Aufgabe 1 =
Gib die Einträge von der Zeile mit „How do I perform: Open the Learn more link?“ bis zum Ende der Einträge unverändert wieder, wobei beide Enden dazugehören. Lass die Bilder in deiner Antwort weg.

Textabschnitt =
Hello, Freunde Portugals,

Portugal ist am Ende. Kommentiert Reiner Wandler in der TAZ. Das Verfassungsgericht hat die staatlichen Sparmaßnahmen als verfassungswidrig eingestuft, damit sind neue Sparpakete unmöglich geworden. Die Wirtschaft sei außer Kontrolle, Portugal rutsche in die Rezession. „Eine Rückkehr auf die Finanzmärkte, wie der deutsche Finanzminister Wolfgang Schäuble und mit ihm die Troika noch vor wenigen Monaten prophezeite, wird es nicht geben.

Portugal wird zum Symbol für das Scheitern der Austeritätspolitik. “Europa falle auseinander, die reichen Länder näherten sich der Vollbeschäftigung, der Süden werde zur verbrannten Erde. “War einst von Solidarität die Rede, um das Projekt Europa zu verkaufen, ist jetzt klar, dass diejenigen Recht hatten, die die Union als ein Projekt der Märkte geißelten.

In guten Zeiten fielen Brosamen für den Süden ab, in schlechten Zeiten zeigt sich klar, wem Europa nützt: der deutschen Wirtschaft und den deutschen Banken. Sie verdienten und spekulierten in den heutigen Krisenländern fleißig mit. Die EU ist – auch wenn sie sich noch weiter dahinschleppt längst Geschichte.“

(Reiner Wandler in der TAZ)

Für Alcide Santos aus Lissabon ist die Verpflegung seiner Kinder wichtiger als der Steuerbescheid. „Ganz klar, an erster Stelle steht das Überleben meiner Kinder und meiner Familie, danach kommt

die Wasser- und Stromrechnung, die Wohnung und an letzter Stelle die Steuern.“ erklärt der 46-jährige arbeitslose Informatiker. Vergangenen Dienstag teilte er den zuständigen Behörden seine Entscheidung mit, eine Steuerrechnung über 700 Euro nicht zu begleichen.“

Der arbeitslose Santos beruft sich auf die Verfassung, die von der Regierung missachtet werde. „Die Regierung tut nichts dazu, um Arbeitsplätze zu schaffen“, beschwert er sich. „Damit verhindert sie, dass der Verfassungsartikel, der vom Recht auf Arbeit spricht, umgesetzt wird.“ Er berufe sich deshalb auf Artikel 21, in dem jedem Portugiesen im Falle eines groben Verstoßes gegen die Verfassung „ein Recht auf Widerstand“ zugestanden wird.“ Ein Gericht wird über die Klage zu befinden haben. (Rainer Wandler in der TAZ)

§ 14, Absatz 2 des deutschen Grundgesetzes lautet: „Eigentum verpflichtet. Sein Gebrauch soll zugleich dem Wohle der Allgemeinheit dienen.“ Das wäre der Paragraph, der den Neoliberalismus stürzen müsste. Die unbegrenzt wachsende Kluft zwischen Reich und Arm schädigt viele Schwache und zerstört die Demokratie.

Jede sinnvolle Demokratie steht im Dienste der Allgemeinheit. Reiche können nicht grenzenlos reich, Arme nicht unbegrenzt arm werden, sonst verkommen die Reichen moralisch und die Armen müssen darben oder sterben.

Datensatzauszüge =
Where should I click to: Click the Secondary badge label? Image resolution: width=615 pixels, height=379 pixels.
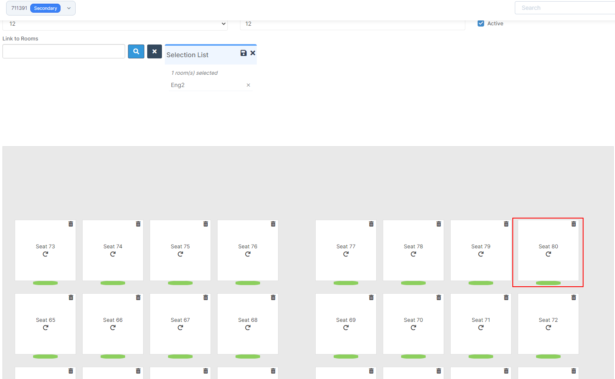coord(45,8)
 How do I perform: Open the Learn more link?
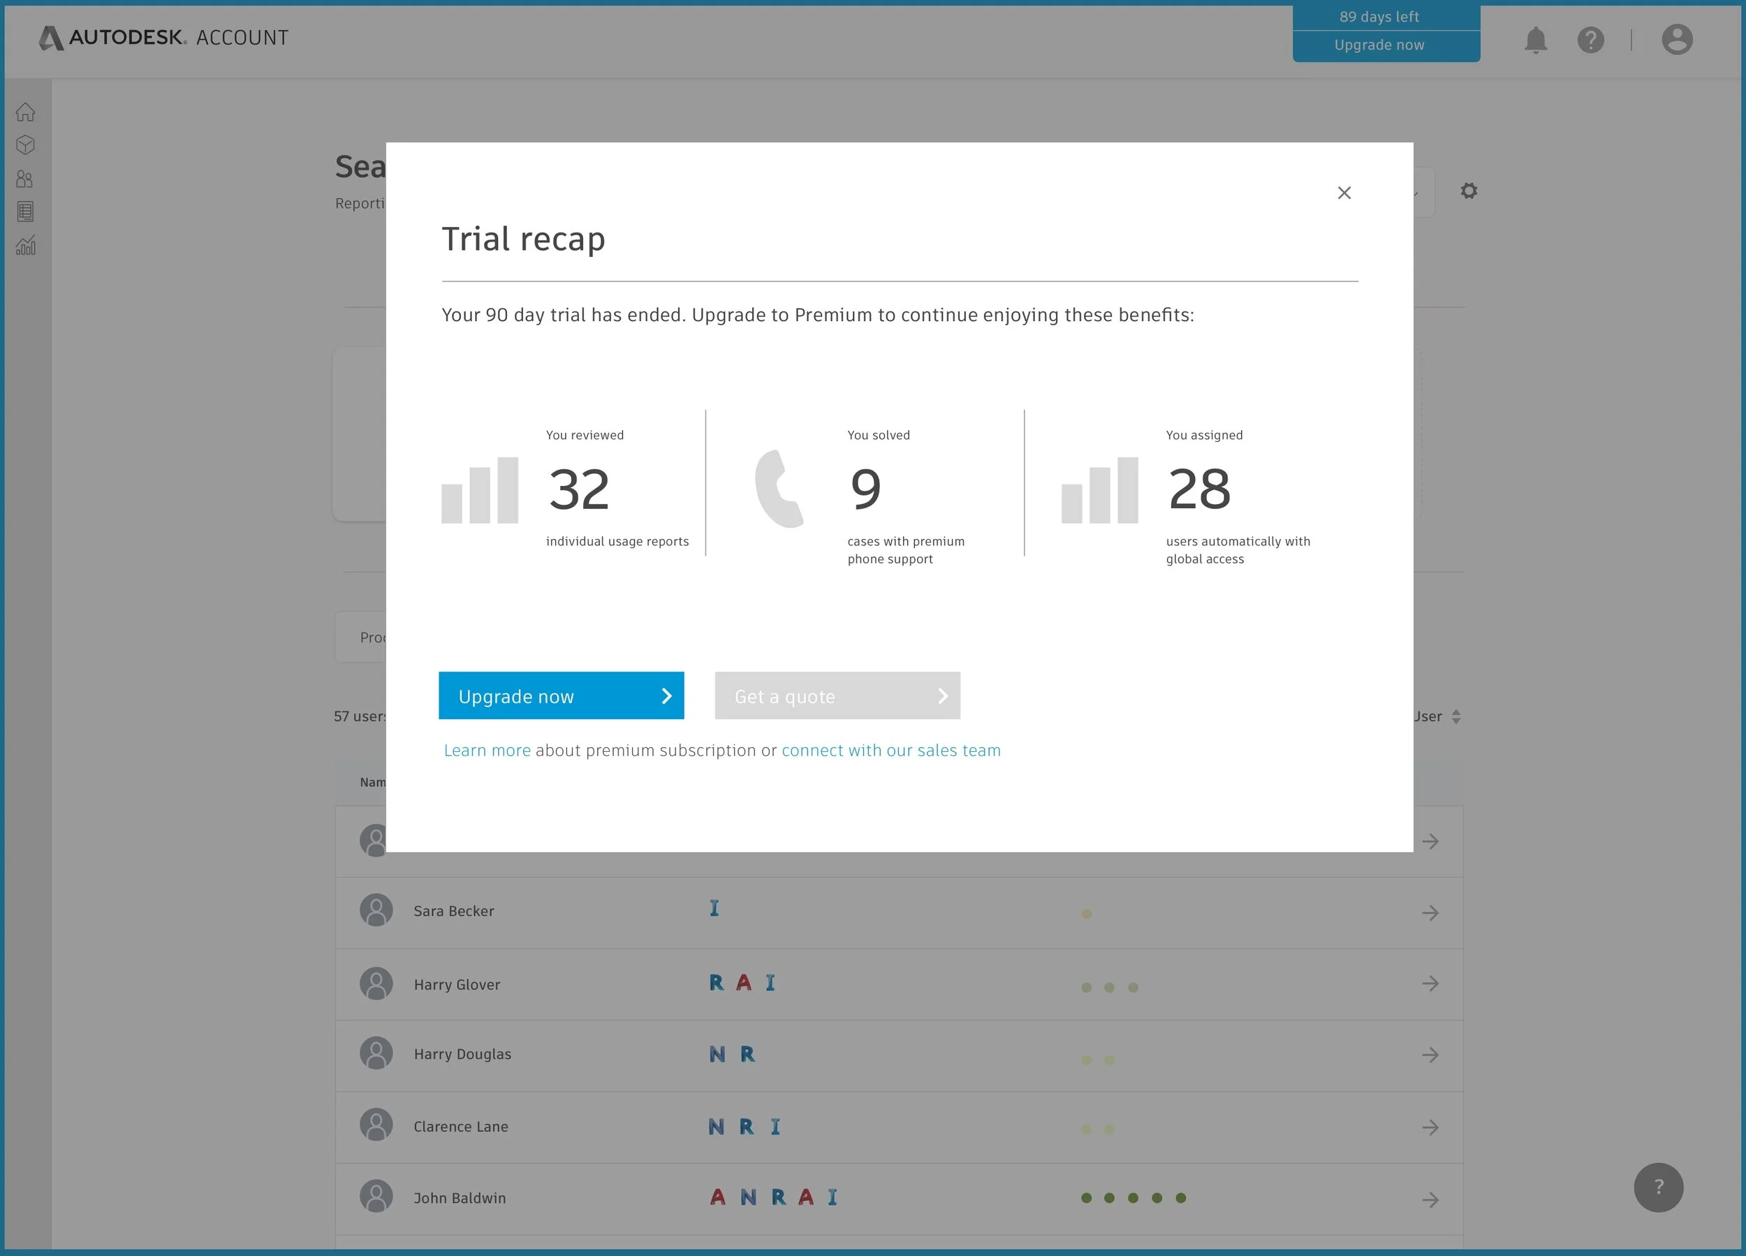(487, 750)
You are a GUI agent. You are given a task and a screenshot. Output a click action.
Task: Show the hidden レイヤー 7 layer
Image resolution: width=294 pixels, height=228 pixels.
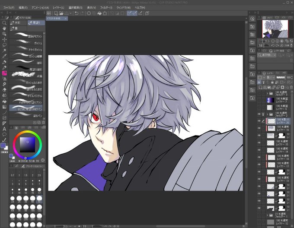[259, 100]
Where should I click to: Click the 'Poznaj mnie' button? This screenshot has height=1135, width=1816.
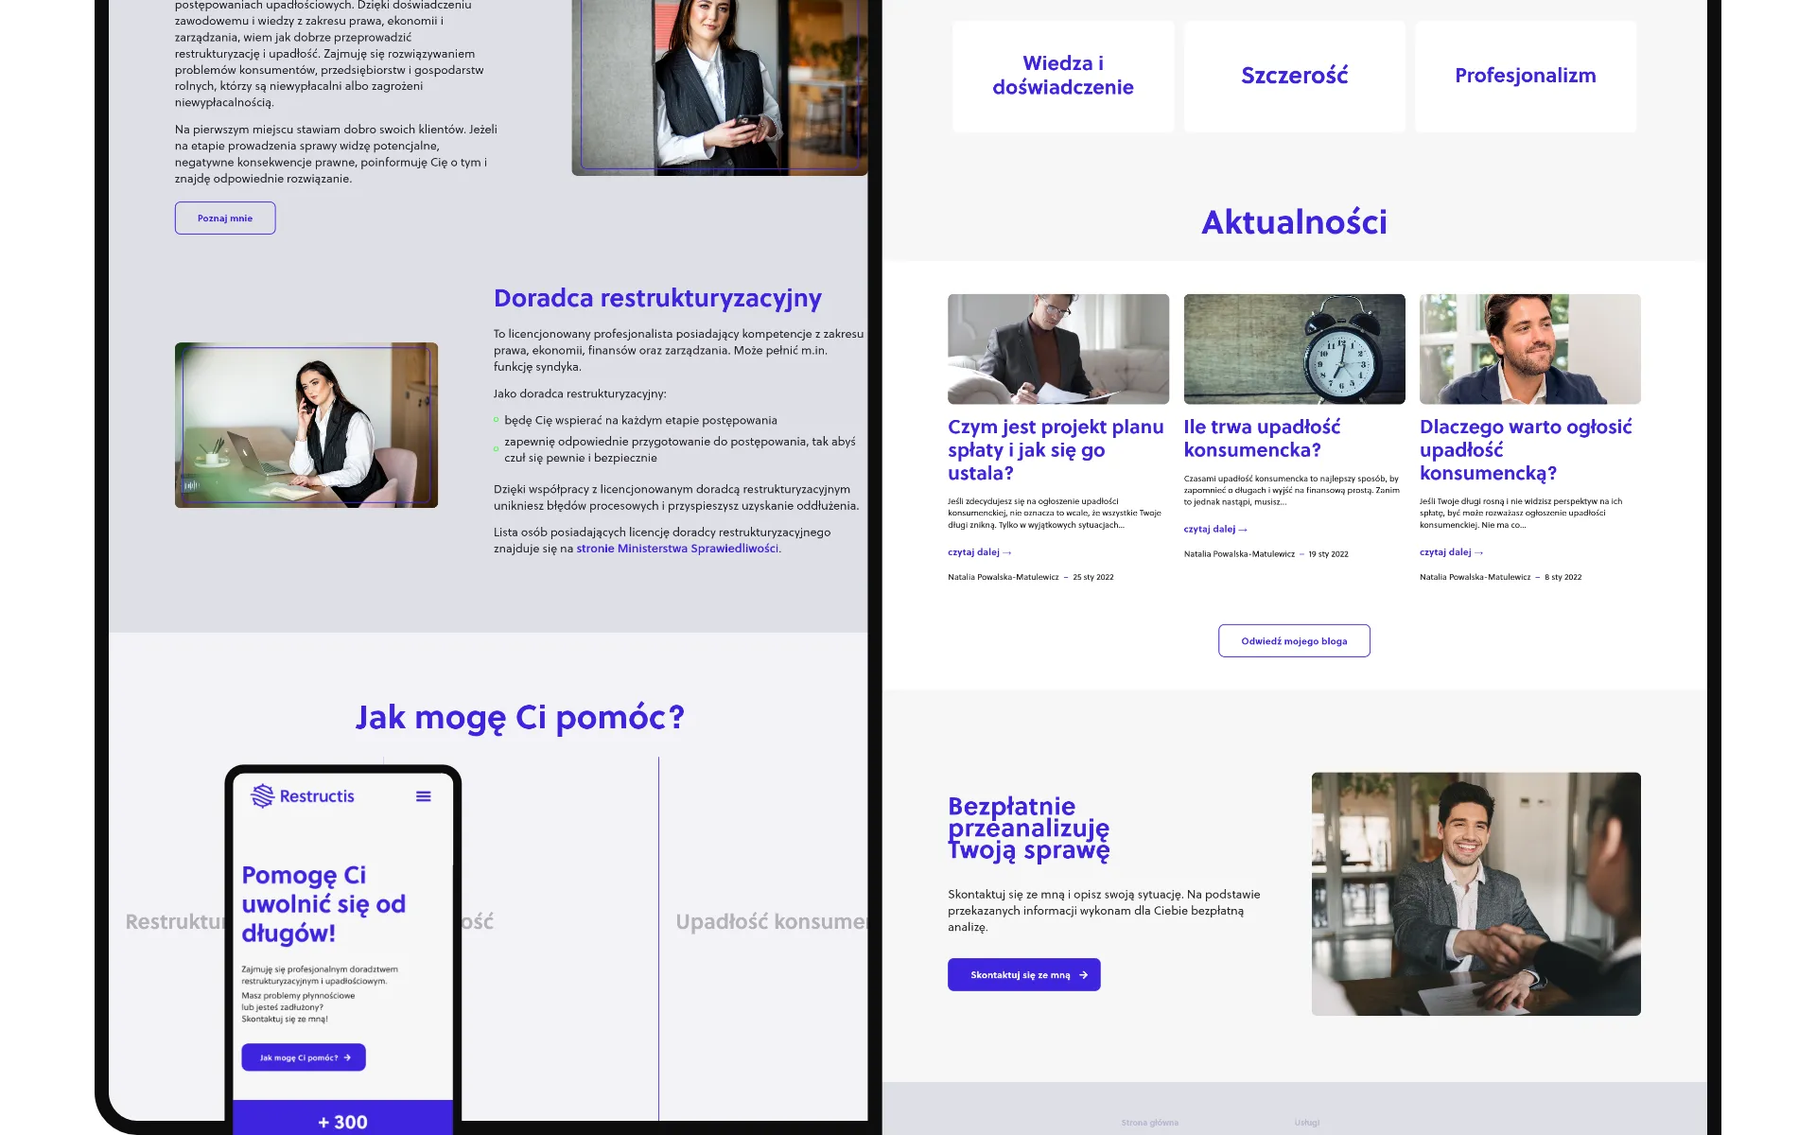click(x=225, y=218)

Aufgabe 2 =
Fasse den Text über Portugal in drei Sätzen zusammen.

Erwartete Antwort 1 =
 How do I perform: Open the Learn more link?
(487, 750)
You are a GUI agent. You are given a task and a screenshot. Output a click action.
Task: Show the hidden レイヤー 7 layer
Image resolution: width=294 pixels, height=228 pixels.
[259, 100]
Where should I click to: Click the 'Poznaj mnie' button? This screenshot has height=1135, width=1816.
click(x=225, y=218)

Erwartete Antwort 2 =
Laut einem Kommentar von Reiner Wandler in der TAZ hat das portugiesische Verfassungsgericht die staatlichen Sparmaßnahmen als verfassungswidrig eingestuft, sodass neue Sparpakete unmöglich sind und Portugal in die Rezession rutscht. Der 46-jährige arbeitslose Informatiker Alcide Santos aus Lissabon hat den Behörden mitgeteilt, eine Steuerrechnung über 700 Euro nicht zu begleichen, und beruft sich dabei auf das in der Verfassung zugestandene Recht auf Widerstand. Der Text zitiert zudem den Grundsatz „Eigentum verpflichtet“ aus dem deutschen Grundgesetz und hält fest, dass die wachsende Kluft zwischen Reich und Arm die Demokratie zerstört.